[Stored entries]
= = =
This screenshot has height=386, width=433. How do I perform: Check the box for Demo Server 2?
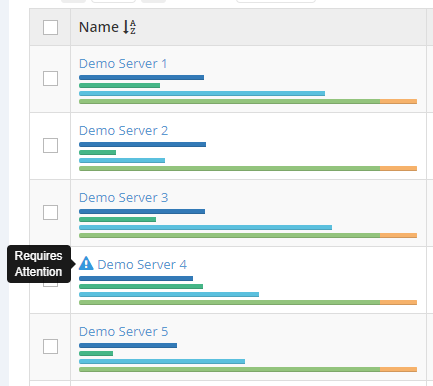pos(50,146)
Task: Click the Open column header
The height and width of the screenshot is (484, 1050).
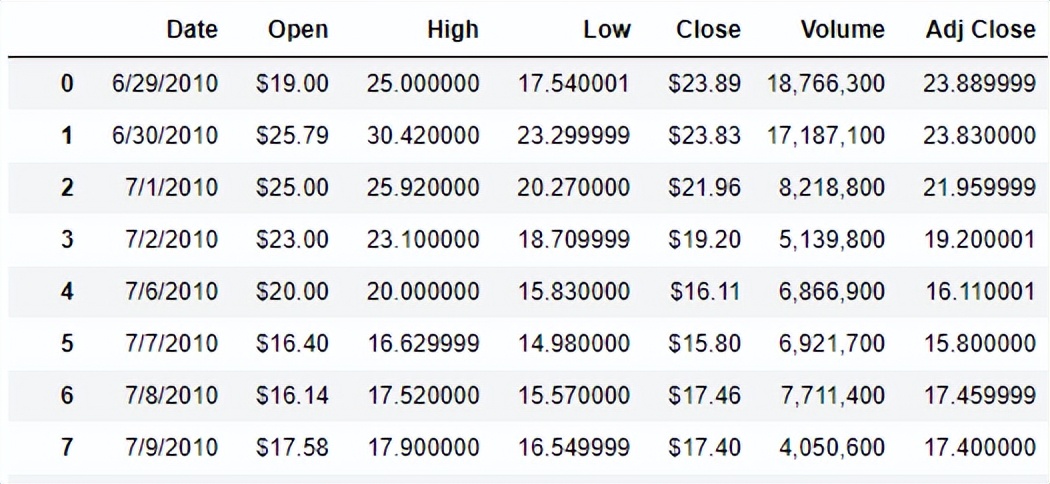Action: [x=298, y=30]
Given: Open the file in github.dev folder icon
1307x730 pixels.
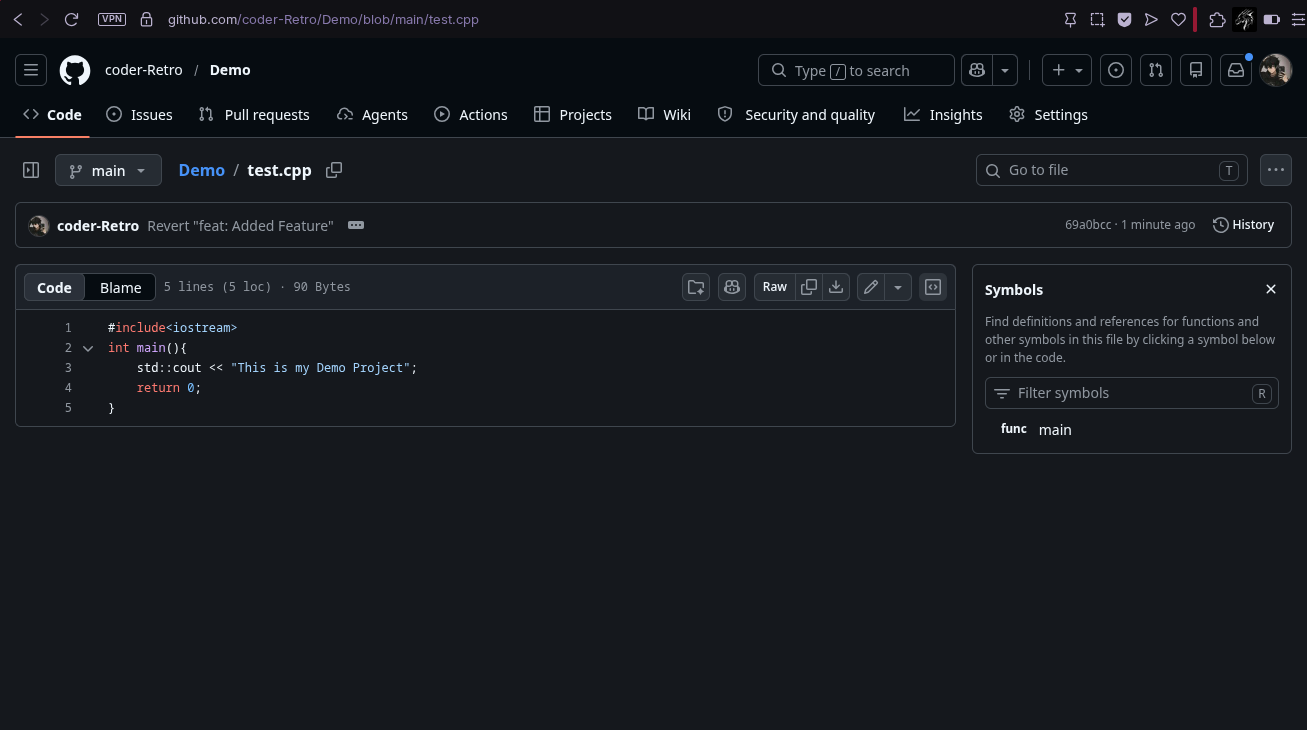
= = =
▶ [Task to carry out] Write out every line of the material above word for word, leaving the pictures out.

▶ [Expected output]
This screenshot has height=386, width=433. How do I perform: Check the box for Demo Server 2?
pos(50,146)
Task: Click the Open column header
The height and width of the screenshot is (484, 1050).
Action: [x=298, y=30]
Given: Open the file in github.dev folder icon
1307x730 pixels.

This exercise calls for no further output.